Selenium Benefits and Sources

type of selenium foodsSelenium is perhaps less well-known than many other essential nutrients. It is a trace mineral that is fundamental to human health, though only needed in very small quantities. This page covers selenium benefits, the best sources of this mineral, and what to look out for if you suffer from a deficiency.

What is selenium?

As we have already stated, selenium is a trace mineral. The average human body contains between 12 and 20 milligrams (mg) of this nutrient, but it is vital to good health and important that you keep your selenium levels topped up on a regular basis. Being a trace mineral does not make it less important to your well being.

Selenium is an antioxidant, which means that it works on a chemical level to donate electrons and counteract free radicals. Don’t worry if that sounds complicated; because the important thing to remember is that one of selenium’s main roles in the human body is to help repair cell damage caused by free radicals. If you want to know more about the role of these important nutrients then take a look at our high antioxidant foods page.

Like most minerals, selenium can be toxic in large amounts, but the safe upper limit is 400 micrograms a day in adults. Anything above that is considered an overdose and can have side effects including depression, nausea, hair loss, a bad odour on the fingernails and liver, kidney and heart problems. However, it would be almost impossible to consume anything like this level simply through eating selenium rich foods. It is much more likely that you do not get enough selenium in your diet, and thus can develop a selenium deficiency.



Selenium Benefits

The role of selenium in the human body

The primary function of selenium in the human body is to help the immune system and also to help activate anti-oxidant enzymes. This makes it very beneficial for your health and also your metabolism. It is used in the kidneys, the liver, your muscles and also the thyroid.

Being an antioxidant, selenium can help to eradicate free radicals in the body that can create cancer cells and increase the onset of the signs of aging. Furthermore, being good for the immune system it is also helpful in preventing disease and infections.

Here is a list of selenium benefits :

  • It plays a key role in metabolism
  • As an antioxidant, it helps protect cells from oxidation and ageing
  • Selenium helps improve the immune system against bacterial and viral infections
  • It helps to keep the pancreas working
  • Selenium helps to prevent your arteries hardening
  • It is believed to help with foetal development and help prevent post-natal depression
  • Selenium also helps the body absorb vitamin E, which in turn helps to prevent cataracts from forming
  • It helps with protein processing. As hair is mostly composed of proteins, healthy levels of selenium mean healthy hair.
  • Selenium helps to regulate your cholesterol levels, which in turn keeps your heart healthy
  • It helps activate the thyroid
  • Benefits skin healing following burn injuries

Good Sources of Selenium

Foods containing selenium

Having read all about selenium benefits you will want to know what good sources of selenium are. The best source of selenium is consuming it naturally through the foods in your diet. We have a page covering foods high in selenium which highlights the best foods containing selenium. We have also provided a few examples of these below.

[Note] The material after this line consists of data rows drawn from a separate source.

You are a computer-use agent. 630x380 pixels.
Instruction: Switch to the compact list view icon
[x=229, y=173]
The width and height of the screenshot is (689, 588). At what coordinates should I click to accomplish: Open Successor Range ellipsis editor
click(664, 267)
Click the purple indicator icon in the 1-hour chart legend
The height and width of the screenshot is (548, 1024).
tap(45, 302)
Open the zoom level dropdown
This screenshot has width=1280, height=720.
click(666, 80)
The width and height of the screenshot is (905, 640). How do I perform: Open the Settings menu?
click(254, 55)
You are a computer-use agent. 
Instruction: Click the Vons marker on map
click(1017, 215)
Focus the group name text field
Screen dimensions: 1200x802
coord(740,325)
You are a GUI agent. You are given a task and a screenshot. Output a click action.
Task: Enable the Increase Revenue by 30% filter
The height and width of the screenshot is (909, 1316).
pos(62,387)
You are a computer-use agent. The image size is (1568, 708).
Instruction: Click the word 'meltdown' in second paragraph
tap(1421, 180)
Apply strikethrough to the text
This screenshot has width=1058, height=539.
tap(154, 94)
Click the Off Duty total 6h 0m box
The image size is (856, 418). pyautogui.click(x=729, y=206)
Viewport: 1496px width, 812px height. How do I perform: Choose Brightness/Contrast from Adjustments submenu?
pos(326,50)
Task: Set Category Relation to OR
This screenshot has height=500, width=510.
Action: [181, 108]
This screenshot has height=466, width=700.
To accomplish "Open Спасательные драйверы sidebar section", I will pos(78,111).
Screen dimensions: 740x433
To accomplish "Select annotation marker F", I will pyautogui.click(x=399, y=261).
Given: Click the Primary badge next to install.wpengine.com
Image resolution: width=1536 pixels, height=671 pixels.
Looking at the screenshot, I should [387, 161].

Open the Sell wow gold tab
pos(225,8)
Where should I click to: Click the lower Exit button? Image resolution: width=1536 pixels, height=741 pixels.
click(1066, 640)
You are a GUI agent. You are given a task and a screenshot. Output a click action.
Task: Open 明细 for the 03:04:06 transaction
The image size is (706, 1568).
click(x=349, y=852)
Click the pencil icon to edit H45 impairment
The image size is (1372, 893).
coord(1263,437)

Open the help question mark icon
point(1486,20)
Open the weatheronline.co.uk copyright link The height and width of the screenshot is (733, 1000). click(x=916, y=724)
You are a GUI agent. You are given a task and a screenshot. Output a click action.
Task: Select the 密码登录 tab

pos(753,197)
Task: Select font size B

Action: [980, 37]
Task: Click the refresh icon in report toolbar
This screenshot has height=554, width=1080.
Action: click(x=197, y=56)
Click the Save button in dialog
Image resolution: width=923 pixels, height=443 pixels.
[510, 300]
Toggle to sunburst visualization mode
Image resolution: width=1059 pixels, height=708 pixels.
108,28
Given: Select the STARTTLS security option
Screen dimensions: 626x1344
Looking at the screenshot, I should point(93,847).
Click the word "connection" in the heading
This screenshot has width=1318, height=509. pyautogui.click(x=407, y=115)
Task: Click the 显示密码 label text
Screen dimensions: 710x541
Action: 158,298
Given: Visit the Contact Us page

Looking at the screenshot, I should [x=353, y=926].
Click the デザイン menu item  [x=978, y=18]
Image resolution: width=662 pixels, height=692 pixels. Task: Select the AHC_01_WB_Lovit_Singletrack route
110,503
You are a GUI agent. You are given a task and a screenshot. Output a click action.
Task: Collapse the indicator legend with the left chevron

Foods containing high levels of selenium:

  • Wheat
  • Corn
  • Liver
  • Mushrooms
  • Tuna
  • Lobster
  • Brazil nuts

Other than selenium rich foods, you can get a regular supply of this and other minerals by taking daily supplements. These can come on their own or as part of a multi-vitamin/mineral supplement. You can buy mineral supplements with selenium in online and also at your local store or pharmacy. This is especially important if you suffer from HIV, Crohn’s disease, or a number of other conditions associated with selenium deficiency, the symptoms of which include muscular weakness and fatigue.